Immobility: To the extent possible, help the person go for walks or encourage him or her to move arms and legs in bed.
Sleep deprivation: When disrupted sleep cycles are a problem, the medical team can decide not to wake the person at night to check vital signs if it’s not essential. Volunteers — or families — can alert the staff to sleep problems. They can also move the person toward a normal sleep cycle by helping the patient stay awake during the day and creating a quiet, peaceful sleep environment in the evening. HELP volunteers use aromatherapy and hand massage to soothe patients.
Hearing impairment and vision impairment: “A lot of people don’t bring their hearing aids [to the hospital] because they’re afraid they’re going to get lost and they’re expensive,” Duncan said. But when families know about delirium and hearing impairment as a risk factor, they can make sure their loved one has hearing aids in place and a supply of batteries. The same is true with glasses and dentures, to help the person stay attuned to the environment and communicate clearly.

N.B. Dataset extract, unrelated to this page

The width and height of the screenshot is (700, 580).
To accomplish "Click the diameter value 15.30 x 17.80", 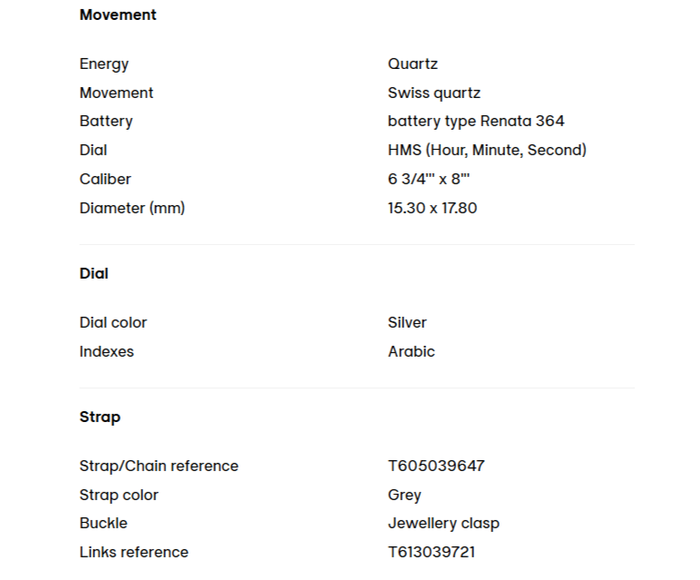I will coord(434,208).
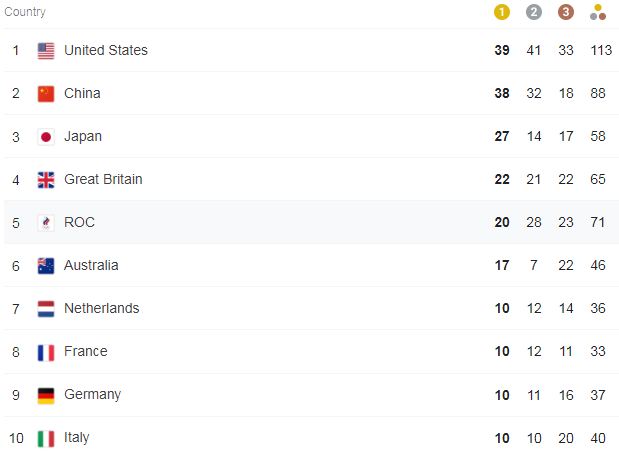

Cognitive impairment: Ensure the person is active and engaged. Encourage their personal interests and abilities and help them access music, tablet computers loaded with games, books, audiobooks and even craft supplies, such as knitting baskets.
Families know something that’s even more important than preventing, detecting and managing delirium and that’s their loved one’s normal personality and normal cognitive abilities. Knowing those things place families in the important role of being the first to notice changes.